» WHAT THE TASK REQUIRES
Extract each line of the records below that contains the word "checkbox".

» DATASET
****
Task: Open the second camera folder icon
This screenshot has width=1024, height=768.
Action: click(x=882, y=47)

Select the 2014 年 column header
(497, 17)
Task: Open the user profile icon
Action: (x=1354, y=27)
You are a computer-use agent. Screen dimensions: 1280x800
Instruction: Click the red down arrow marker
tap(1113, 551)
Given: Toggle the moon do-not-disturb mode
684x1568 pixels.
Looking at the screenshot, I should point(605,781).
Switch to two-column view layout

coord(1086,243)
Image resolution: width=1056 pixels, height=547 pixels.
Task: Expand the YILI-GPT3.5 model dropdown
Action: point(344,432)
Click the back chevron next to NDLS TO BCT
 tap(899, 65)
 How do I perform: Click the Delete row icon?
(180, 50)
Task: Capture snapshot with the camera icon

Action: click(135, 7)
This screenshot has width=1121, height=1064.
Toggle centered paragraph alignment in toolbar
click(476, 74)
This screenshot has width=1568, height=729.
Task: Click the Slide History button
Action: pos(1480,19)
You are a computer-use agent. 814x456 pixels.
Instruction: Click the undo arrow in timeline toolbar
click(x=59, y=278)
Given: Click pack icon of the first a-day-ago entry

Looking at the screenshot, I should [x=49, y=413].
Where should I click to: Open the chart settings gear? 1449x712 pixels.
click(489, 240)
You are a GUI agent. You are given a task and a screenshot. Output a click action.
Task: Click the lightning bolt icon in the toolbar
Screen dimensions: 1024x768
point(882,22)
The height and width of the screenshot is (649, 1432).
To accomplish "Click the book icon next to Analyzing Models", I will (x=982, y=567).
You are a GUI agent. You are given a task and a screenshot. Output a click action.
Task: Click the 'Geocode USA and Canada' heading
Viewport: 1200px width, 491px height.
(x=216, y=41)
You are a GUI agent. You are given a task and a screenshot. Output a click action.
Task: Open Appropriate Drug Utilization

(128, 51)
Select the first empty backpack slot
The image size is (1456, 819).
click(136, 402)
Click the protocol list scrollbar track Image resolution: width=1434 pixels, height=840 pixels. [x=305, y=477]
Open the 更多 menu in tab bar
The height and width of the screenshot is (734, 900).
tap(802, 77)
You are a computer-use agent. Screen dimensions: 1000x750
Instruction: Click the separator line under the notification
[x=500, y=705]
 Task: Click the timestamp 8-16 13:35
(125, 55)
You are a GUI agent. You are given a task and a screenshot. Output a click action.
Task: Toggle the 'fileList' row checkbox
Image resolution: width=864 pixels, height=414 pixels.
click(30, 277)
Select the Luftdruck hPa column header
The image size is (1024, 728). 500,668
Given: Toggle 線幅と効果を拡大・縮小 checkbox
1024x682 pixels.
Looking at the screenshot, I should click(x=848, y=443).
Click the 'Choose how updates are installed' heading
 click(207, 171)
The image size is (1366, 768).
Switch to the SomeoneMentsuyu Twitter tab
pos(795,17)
****
» SOLUTION FOR THIS TASK
Task: Toggle the 'fileList' row checkbox
Given: Toggle 線幅と効果を拡大・縮小 checkbox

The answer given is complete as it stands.